Non si muove foglia che la domandina non voglia

Da Saporireclusi

NON SI MUOVE FOGLIA CHE LA DOMANDINA NON VOGLIA

Questa settimana abbiamo pensato di iniziare ad illustravi un po la vita del carcere, Sicuramente da parte di chi è libero vi è la curiosità di come è il mondo della popolazione detenuta, anche perché il carcere non è museo ne un cinema e quindi non basta pagare un biglietto per entrarvi. Qualche folle miliardario ha speso fortune per poter magari scorrazzare su una astronave nello spazio, c’è chi ha speso 180€ per un piatto di spaghetti con la bottarga o ancora cifre esorbitanti per lussuose case a Montecarlo. Ebbene anche per loro, non c’è cifra che potrebbero spendere per entrare a visitare un carcere. E pensare che in carcere ci si può entrare anche per nulla, e il vero dramma è che ci si può anche restare per nulla.
Oggi vi citiamo in cosa consiste un elemento essenziale, quasi di sopravvivenza, del detenuto: la domandina.

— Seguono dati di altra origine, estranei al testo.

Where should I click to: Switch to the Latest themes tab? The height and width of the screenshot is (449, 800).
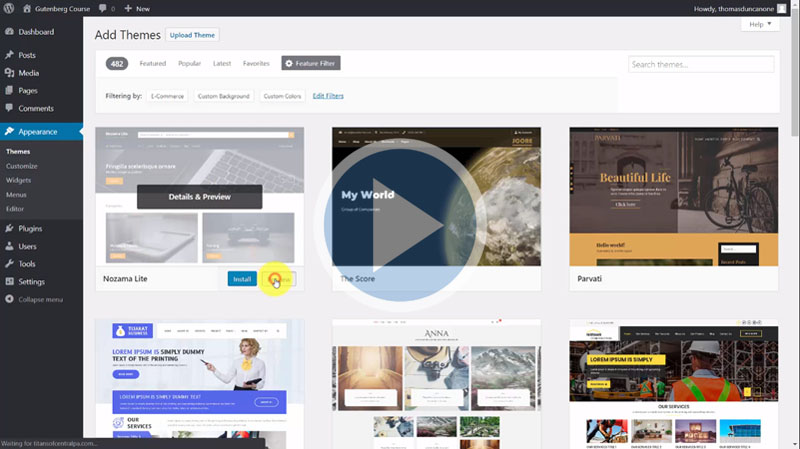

LA DOMANDINA: Tipica parola bonsai che rappresenta, come spesso accade in carcere, un concetto-macigno.

In carcere ci sono:
I secondini (oggi nessuno li chiama più così, solo i giornalisti che non sanno quanto se la prendono gli agenti di polizia penitenziaria).
Lo scopino (colf dietro le sbarre), per finire, se tutto va bene, con il braccialetto (elettronico), nome molto aggraziato per il più tecnologico degli schiavettoni…

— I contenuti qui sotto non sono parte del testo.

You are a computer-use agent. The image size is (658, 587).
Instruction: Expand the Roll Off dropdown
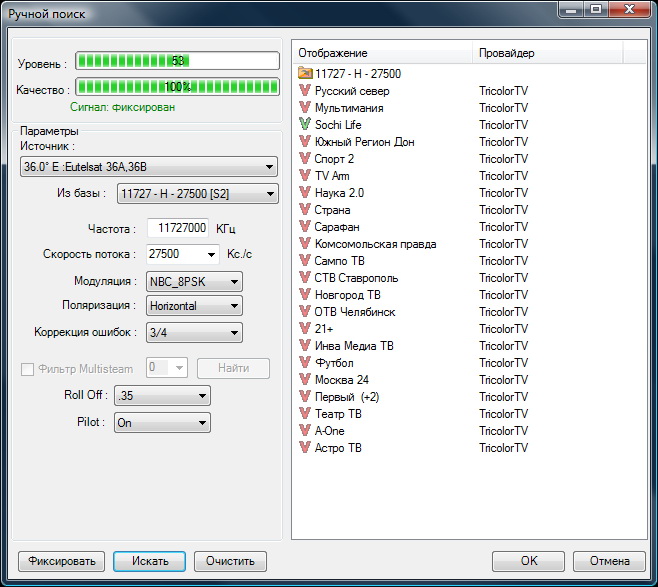pos(162,396)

La domandina è il modello 393, un pre-stampato che misura una trentina di centimetri, e il cui spazio è diviso in tre:

Prima parte
In alto la stella e alloro della Repubblica più dicitura “Ministero della Giustizia-dipartimento dell’amministrazione penitenziaria”, direzione del carcere, data. Il sottoscritto richiede….. (tre, quattro righe a disposizione).

Seconda parte
Notizie e informazioni su ammontare del pecunio, posizione giuridica, colloqui…..una decina di righe, da compilare a cura dell’Amministrazione.

Terza parte
Decisione…….cinque righe scritte dal Direttore

Ogni detenuto fa in media una, due domandine al giorno….a chi legge le moltiplicazioni del caso.
“Chiedere è lecito, rispondere è cortesia” si dice. In carcere la cortesia è lenta, burocratica, faticosa, umiliante.
Una volta compilata la domandina va allo scrivano, che “la metta in fila”, al capoposto (la lettura è prerogativa di due, tre agenti), poi il brigadiere che la passa agli “uffici addetti” (telegrammi o conti correnti per gli acquisti), poi di nuovo agli agenti, alla firma del direttore, il ritorno al brigadiere ecc…..

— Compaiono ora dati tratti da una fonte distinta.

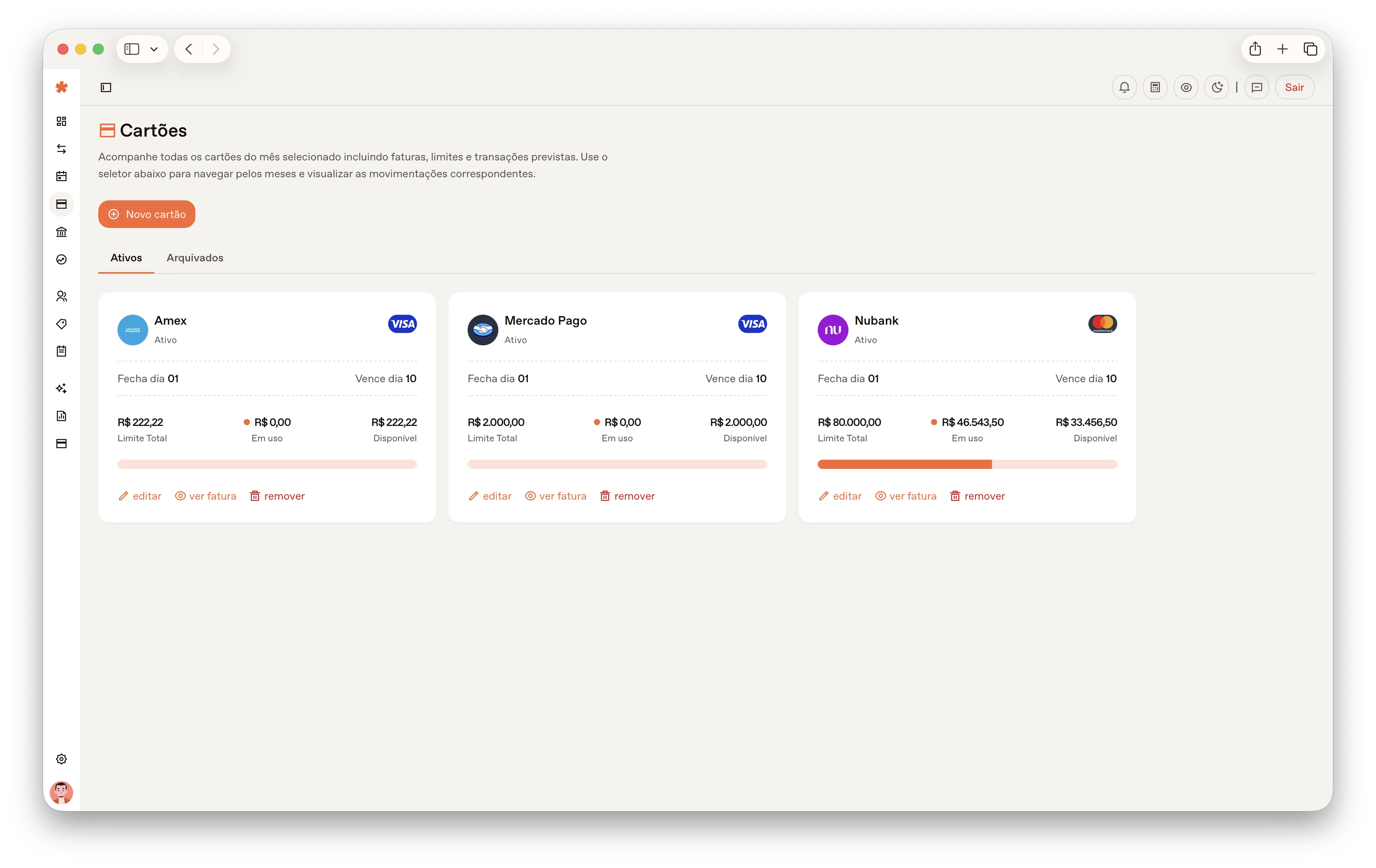Click ver fatura on Nubank card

La domandina serve a tutto e per tutto: un colloquio con il cappellano, con l’educatore, con il direttore, con un volontario, l’acquisto di qualcosa (di lecito, si intende), dal dentifricio al giornale, un francobollo, un telegramma. Tutto è passibile di domandina in carcere.

Anzi…”dell’apposita” domandina…..
Un detenuto della redazione aveva chiesto (come permesso dal regolamento) che al colloquio con un parente fosse ammesso il suo amato cane (con medaglietta di riconoscimento). Risposta: ” Si, se accompagnato”.

Un altro, essendo stato ammesso al lavoro esterno con articolo 21, voleva una sveglia.
La redazione ha respinto la domandina con la richiesta di precisazioni.
Risposta del detenuto: “per sapere quand’è ora di andare a dormire”

Sembrano barzellette, sono verità. E’ un mestiere sopravvivere in galera.